As long as Jacob Zuma and his present government are in power, all right-thinking South Africans need to be extra vigilant to protect South Africa’s constitutional democracy.

It is ironic and extremely sad this particular SONA had been dedicated to OR Tambo, an ANC stalwart who would never have stood by as the evening unfolded.

We all need to bear in mind that evil triumphs when good people say nothing. There are a number of issues emerging during SONA 2017 that should alarm South Africans to the core:

The current ANC leadership thinks it can deal with the present political situation militarily. It cannot employ the same kragdadigheid policies of the PW Botha era.
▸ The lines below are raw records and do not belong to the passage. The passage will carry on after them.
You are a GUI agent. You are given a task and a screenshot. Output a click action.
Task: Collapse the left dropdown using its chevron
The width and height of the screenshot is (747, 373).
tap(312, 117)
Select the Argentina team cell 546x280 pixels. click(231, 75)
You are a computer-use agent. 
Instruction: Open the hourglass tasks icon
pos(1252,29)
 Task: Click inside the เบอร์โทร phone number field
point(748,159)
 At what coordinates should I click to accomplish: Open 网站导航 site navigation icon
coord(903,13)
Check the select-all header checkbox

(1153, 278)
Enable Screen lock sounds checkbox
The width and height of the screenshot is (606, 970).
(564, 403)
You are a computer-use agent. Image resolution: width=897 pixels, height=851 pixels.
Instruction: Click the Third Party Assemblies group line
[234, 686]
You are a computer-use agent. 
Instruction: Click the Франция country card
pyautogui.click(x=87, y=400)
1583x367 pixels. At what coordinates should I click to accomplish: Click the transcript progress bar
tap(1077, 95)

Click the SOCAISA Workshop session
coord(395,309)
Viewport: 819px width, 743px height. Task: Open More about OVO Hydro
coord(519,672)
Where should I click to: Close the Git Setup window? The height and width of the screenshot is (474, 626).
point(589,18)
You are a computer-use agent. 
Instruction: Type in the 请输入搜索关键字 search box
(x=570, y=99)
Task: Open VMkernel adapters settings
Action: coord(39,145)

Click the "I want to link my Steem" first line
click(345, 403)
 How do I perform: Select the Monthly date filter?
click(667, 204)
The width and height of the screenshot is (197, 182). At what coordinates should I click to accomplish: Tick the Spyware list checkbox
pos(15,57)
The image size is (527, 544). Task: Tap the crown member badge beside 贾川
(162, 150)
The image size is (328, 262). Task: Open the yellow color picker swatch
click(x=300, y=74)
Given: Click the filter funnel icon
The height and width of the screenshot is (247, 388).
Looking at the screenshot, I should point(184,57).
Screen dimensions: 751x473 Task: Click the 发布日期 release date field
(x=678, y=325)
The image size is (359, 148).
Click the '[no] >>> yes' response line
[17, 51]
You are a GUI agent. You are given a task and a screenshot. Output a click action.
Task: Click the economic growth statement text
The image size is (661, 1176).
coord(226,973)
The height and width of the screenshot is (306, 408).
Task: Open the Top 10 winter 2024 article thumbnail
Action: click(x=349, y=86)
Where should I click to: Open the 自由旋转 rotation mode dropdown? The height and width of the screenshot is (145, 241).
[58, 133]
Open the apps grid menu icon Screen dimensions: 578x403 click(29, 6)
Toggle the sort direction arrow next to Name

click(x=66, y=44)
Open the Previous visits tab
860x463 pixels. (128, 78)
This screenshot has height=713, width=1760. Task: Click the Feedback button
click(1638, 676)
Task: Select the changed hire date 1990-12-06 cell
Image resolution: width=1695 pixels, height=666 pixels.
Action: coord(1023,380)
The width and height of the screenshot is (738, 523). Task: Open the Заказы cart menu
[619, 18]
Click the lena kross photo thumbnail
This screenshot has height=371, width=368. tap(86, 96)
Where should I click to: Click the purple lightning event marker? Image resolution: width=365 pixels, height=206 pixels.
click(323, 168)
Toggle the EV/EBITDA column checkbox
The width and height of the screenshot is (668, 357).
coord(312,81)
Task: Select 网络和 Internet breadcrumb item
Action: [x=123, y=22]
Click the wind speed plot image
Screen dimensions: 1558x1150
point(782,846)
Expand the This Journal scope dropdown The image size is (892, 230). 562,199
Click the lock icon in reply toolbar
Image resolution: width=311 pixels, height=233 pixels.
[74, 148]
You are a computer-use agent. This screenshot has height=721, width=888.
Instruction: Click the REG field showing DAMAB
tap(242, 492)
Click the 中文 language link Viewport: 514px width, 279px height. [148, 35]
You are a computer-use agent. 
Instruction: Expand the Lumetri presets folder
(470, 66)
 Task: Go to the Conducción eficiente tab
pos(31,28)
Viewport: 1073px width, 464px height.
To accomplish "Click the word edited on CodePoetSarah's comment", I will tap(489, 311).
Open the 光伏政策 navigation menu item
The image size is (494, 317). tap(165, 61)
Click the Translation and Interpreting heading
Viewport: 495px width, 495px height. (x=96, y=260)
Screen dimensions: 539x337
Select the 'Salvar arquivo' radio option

I question the presence of riot police in the parliamentary precinct and cannot recall this occurring even under the apartheid regime.

The Jacob Zuma government has seemingly lost sight of the fact that 1994 ushered in a people’s Parliament where one could walk freely in its precinct.

Archbishop Emeritus Njongonkulu Ndungane is the former Archbishop of Cape Town.

The ceremony surrounding SONA provided many ironies in this respect, not least that ordinary people, represented by school children lining the streets, were lost amidst the might of armed forces brandishing weapons of destruction.

While it is well and good to have pomp and ceremony on such occasions, the way in which the securocrats brandished their power was despicable;

On the doorstep of Parliament live people with no homes in communities in which law-abiding citizens barricade themselves against rampant crime. Seemingly, the government can afford several thousand police personnel and members of the SANDF to protect the privileged of our society, but cannot deal with the very issues that make people feel unsafe right on Parliament’s doorstep in places such as the Cape Flats.

While the drama of the fashion parade proceeded, with people in their “Sona best”, no doubt our citizens waited for them to show their intellectual and moral best.

What we got were expletives yelled from the government benches, the

sickening sight of white-shirted securocrats beating up members of the opposition, and arrogance from the Speaker of Parliament and the chairperson of the National Council of Provinces.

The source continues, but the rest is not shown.